After a week of partisan rancor that threatened to bring down the House’s probe into Russian interference during the 2016 election, the Senate is quickly realizing it may be the only chamber left that can produce findings free of the cloud of White House meddling. “You don’t have the kind of blow-ups [in the Senate] you had at the House,” Senate Minority Leader Chuck Schumer (D-N.Y.) told Politico. The Senate Intelligence Committee has been able to avoid the partisan fissures that have weakened its House counterpart, and began conducting private interviews with intelligence officials last week. Sources say it also plans to interview Jared Kushner, President Donald Trump’s son-in-law and close adviser, who had met in December with the Russian ambassador.
“Trust me, I feel the — everybody on the committee feels — the responsibility to continue to try to do this right,” said the Senate committee’s top Democrat, Mark Warner of Virginia, who is leading the upper chamber’s Russia investigation alongside Chairman Richard Burr (R-N.C.).
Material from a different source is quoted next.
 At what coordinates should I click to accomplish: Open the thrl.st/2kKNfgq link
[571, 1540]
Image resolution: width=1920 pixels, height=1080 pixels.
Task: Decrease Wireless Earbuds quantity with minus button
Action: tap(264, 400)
That’s a far cry from the acrimony dividing the House Intelligence Committee, whose Democrats maintain that their panel’s probe is shrouded in suspicion after Chairman Devin Nunes made explosive public comments last week about alleged incidental surveillance of Trump transition team members by the Obama administration. The House committee’s top Democrat, Adam Schiff of California, later accused the White House of pressuring the committee to cancel an upcoming public hearing.